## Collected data
○ ○ ○ ○ ○ ○ ○
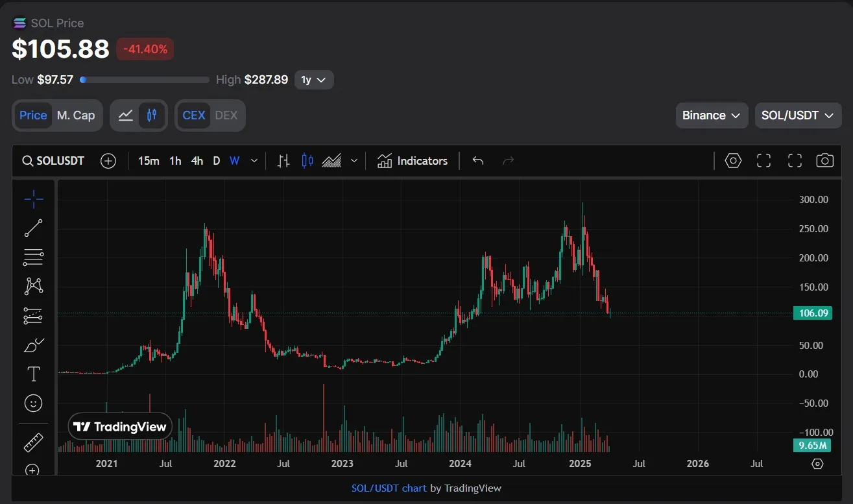Select the 15m timeframe
Viewport: 853px width, 504px height.
149,161
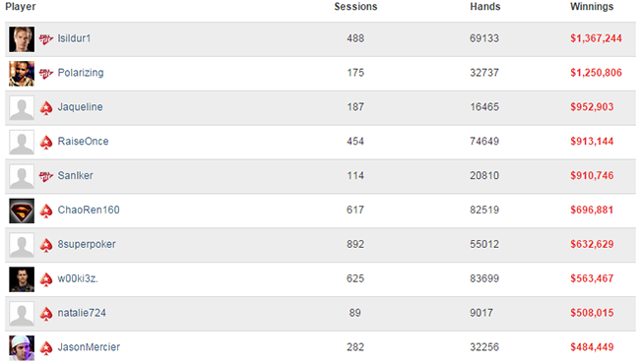Sort by the Winnings column header
This screenshot has height=364, width=640.
pyautogui.click(x=592, y=7)
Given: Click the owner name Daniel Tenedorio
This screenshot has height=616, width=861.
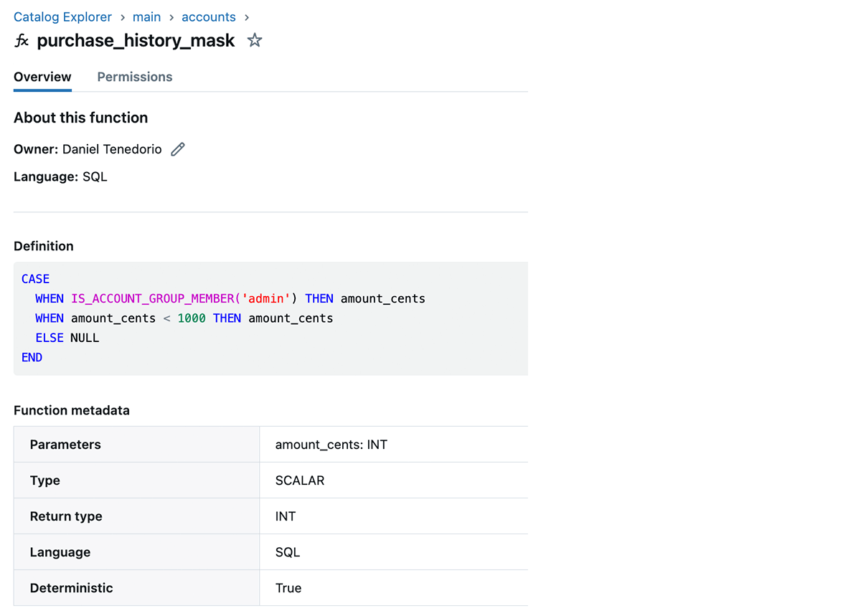Looking at the screenshot, I should 112,149.
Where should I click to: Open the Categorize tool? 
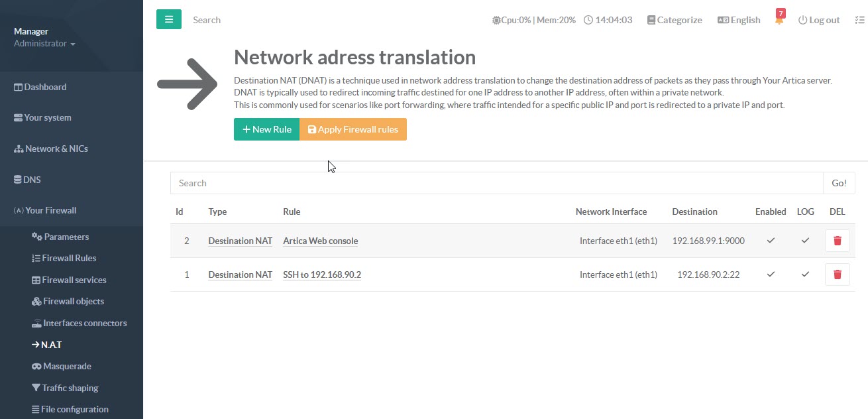coord(675,21)

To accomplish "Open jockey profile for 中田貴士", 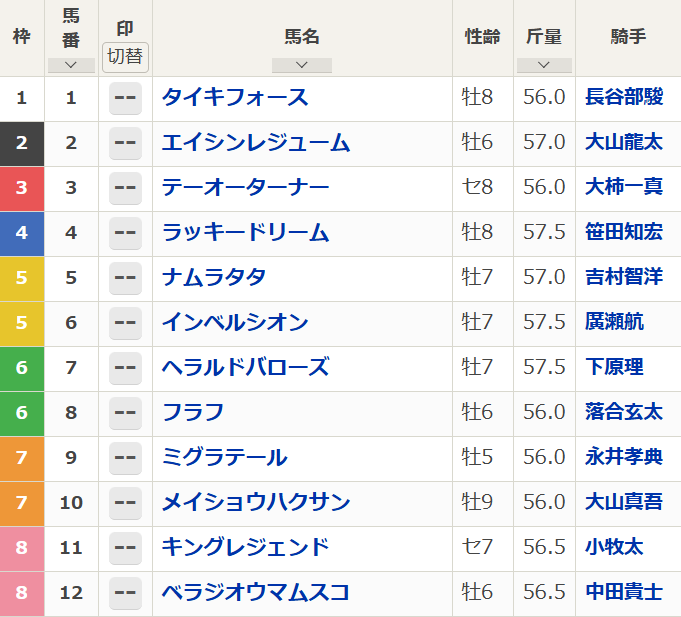I will [623, 593].
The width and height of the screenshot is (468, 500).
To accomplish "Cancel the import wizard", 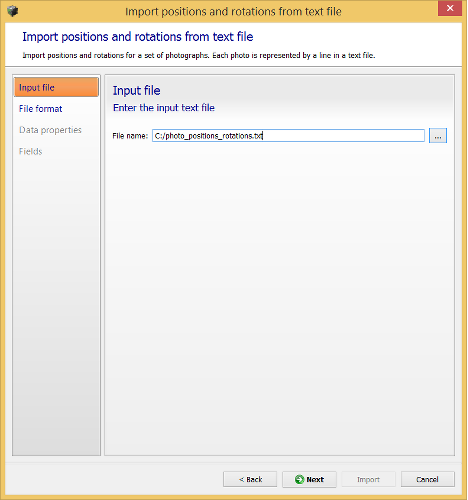I will (428, 479).
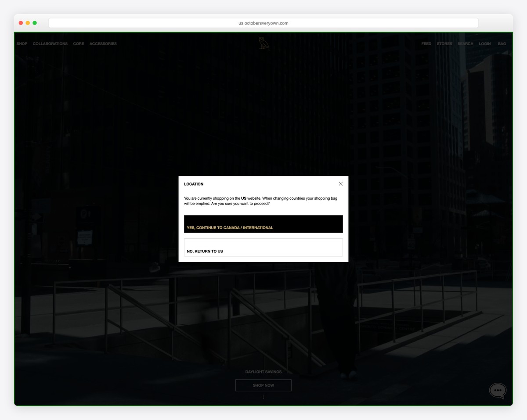
Task: Go to the LOGIN page
Action: pos(484,43)
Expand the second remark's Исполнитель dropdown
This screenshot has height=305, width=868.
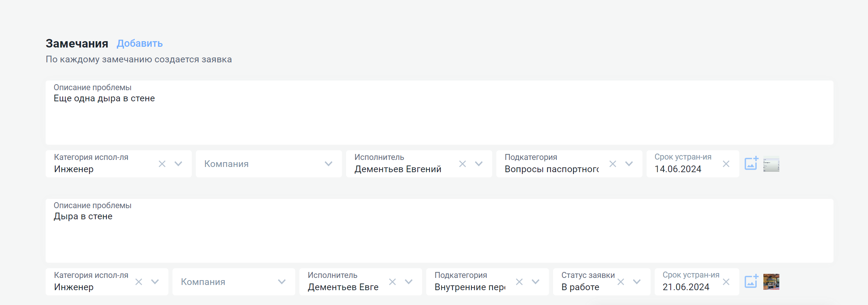coord(409,282)
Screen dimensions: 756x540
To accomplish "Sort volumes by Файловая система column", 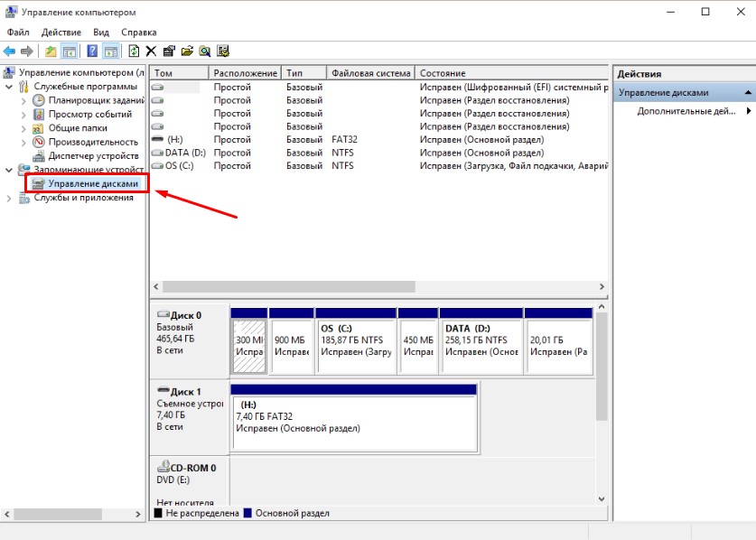I will point(370,73).

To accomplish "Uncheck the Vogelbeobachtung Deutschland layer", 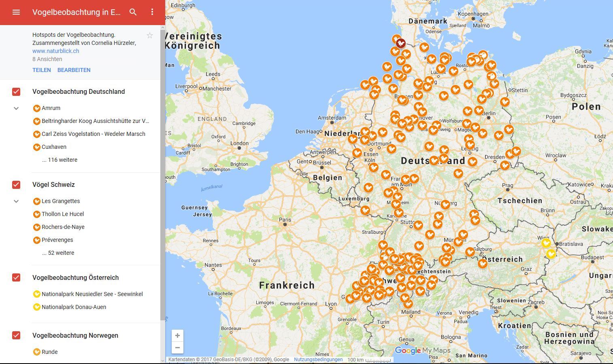I will coord(16,92).
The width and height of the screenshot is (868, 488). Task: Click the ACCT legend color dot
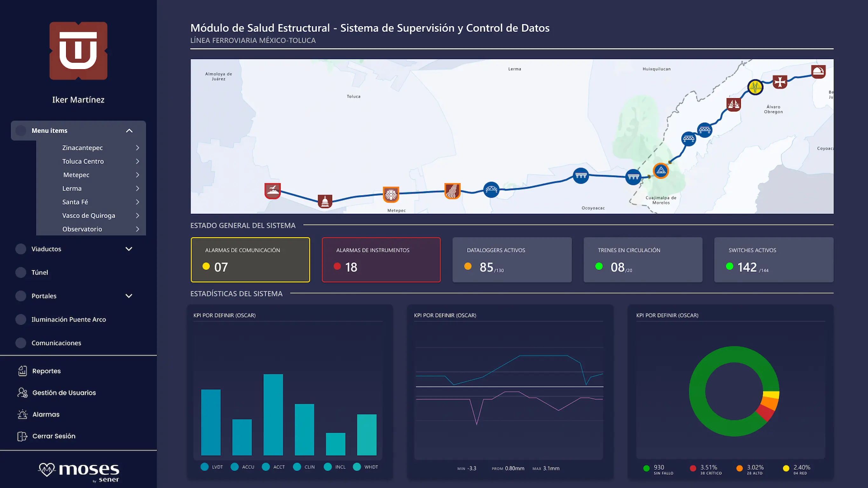(266, 467)
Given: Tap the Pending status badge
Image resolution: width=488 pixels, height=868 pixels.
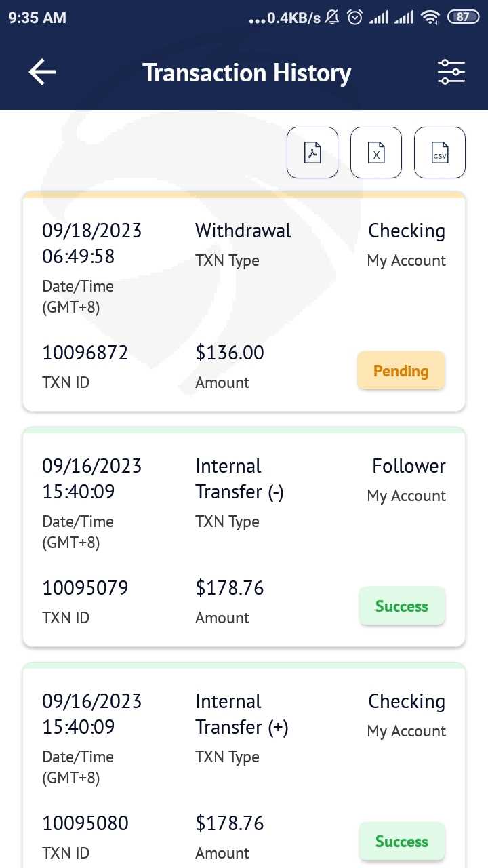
○ ○ ○ ○ ○ ○ ○
## WHAT THIS TASK INVOLVES
Go through the data above and return each line containing the string "Given".

## TASK ANSWER
Given: Click the owner name Daniel Tenedorio
Given: Tap the Pending status badge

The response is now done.